As pointed out in a few other answers, you can iterate over all elements in a matrix A (of any dimension) using a linear index from 1 to numel(A) in a single for loop. There are also a couple of functions you can use: arrayfun and cellfun.

Let's first assume you have a function that you want to apply to each element of A (called my_func). You first create a function handle to this function:

fcn = @my_func;

If A is a matrix (of type double, single, etc.) of arbitrary dimension, you can use arrayfun to apply my_func to each element:

outArgs = arrayfun(fcn, A);

If A is a cell array of arbitrary dimension, you can use cellfun to apply my_func to each cell:

outArgs = cellfun(fcn, A);

The function my_func has to accept A as an input. If there are any outputs from my_func, these are placed in outArgs, which will be the same size/dimension as A.

One caveat on outputs... if my_func returns outputs of different sizes and types when it operates on different elements of A, then outArgs will have to be made into a cell array. This is done by calling either arrayfun or cellfun with an additional parameter/value pair:

outArgs = arrayfun(fcn, A, 'UniformOutput', false);
outArgs = cellfun(fcn, A, 'UniformOutput', false);

If you look deeper into the other uses of size you can see that you can actually get a vector of the size of each dimension. This link shows you the documentation:

www.mathworks.com/access/helpdesk/help/techdoc/ref/size.html

After getting the size vector, iterate over that vector. Something like this (pardon my syntax since I have not used Matlab since college):

d = size(m);
dims = ndims(m);
for dimNumber = 1:dims
   for i = 1:d[dimNumber]
      ...

Make this into actual Matlab-legal syntax, and I think it would do what you want.

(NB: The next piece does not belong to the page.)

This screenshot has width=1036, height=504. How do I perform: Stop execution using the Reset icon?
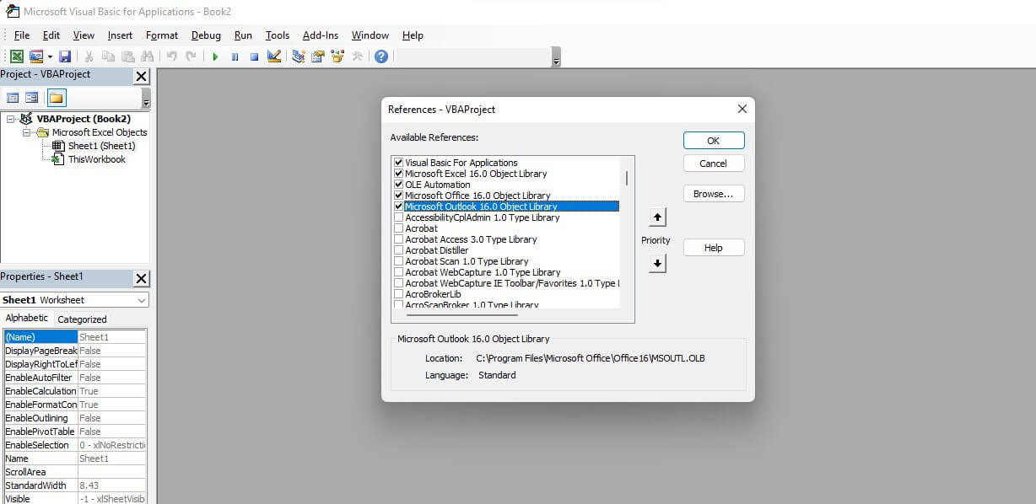point(254,56)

Also, you should be able to do Linear Indexing as described here.

One other trick is to use ind2sub and sub2ind. In conjunction with numel and size, this can let you do stuff like the following, which creates an N-dimensional array, and then sets all the elements on the "diagonal" to be 1.

d = zeros( 3, 4, 5, 6 ); % Let's pretend this is a user input
nel = numel( d );
sz = size( d );
szargs = cell( 1, ndims( d ) ); % We'll use this with ind2sub in the loop
for ii=1:nel
    [ szargs{:} ] = ind2sub( sz, ii ); % Convert linear index back to subscripts
    if all( [szargs{2:end}] == szargs{1} ) % On the diagonal?
        d( ii ) = 1;
    end
end

You want to simulate n-nested for loops.

Iterating through n-dimmensional array can be seen as increasing the n-digit number.

At each dimmension we have as many digits as the lenght of the dimmension.

Example:

Suppose we had array(matrix)

int[][][] T=new int[3][4][5];

in "for notation" we have:

for(int x=0;x<3;x++)
   for(int y=0;y<4;y++)
       for(int z=0;z<5;z++)
          T[x][y][z]=...

to simulate this you would have to use the "n-digit number notation"

We have 3 digit number, with 3 digits for first, 4 for second and five for third digit

We have to increase the number, so we would get the sequence

0 0 0
0 0 1
0 0 2    
0 0 3
0 0 4
0 1 0
0 1 1
0 1 2
0 1 3
0 1 4
0 2 0
0 2 1
0 2 2
0 2 3
0 2 4
0 3 0
0 3 1
0 3 2
0 3 3
0 3 4
and so on

So you can write the code for increasing such n-digit number. You can do it in such way that you can start with any value of the number and increase/decrease the digits by any numbers. That way you can simulate nested for loops that begin somewhere in the table and finish not at the end.

This is not an easy task though. I can't help with the matlab notation unfortunaly.

You could make a recursive function do the work

• Let L = size(M)
• Let idx = zeros(L,1)
• Take length(L) as the maximum depth
• Loop for idx(depth) = 1:L(depth)
• If your depth is length(L), do the element operation, else call the function again with depth+1

Not as fast as vectorized methods if you want to check all the points, but if you don't need to evaluate most of them it can be quite a time saver.

these solutions are more faster (about 11%) than using numel;)

for idx = reshape(array,1,[]),
     element = element + idx;
end

or

for idx = array(:)',
    element = element + idx;
end

UPD. tnx @rayryeng for detected error in last answer

Disclaimer

The timing information that this post has referenced is incorrect and inaccurate due to a fundamental typo that was made (see comments stream below as well as the edit history - specifically look at the first version of this answer). Caveat Emptor.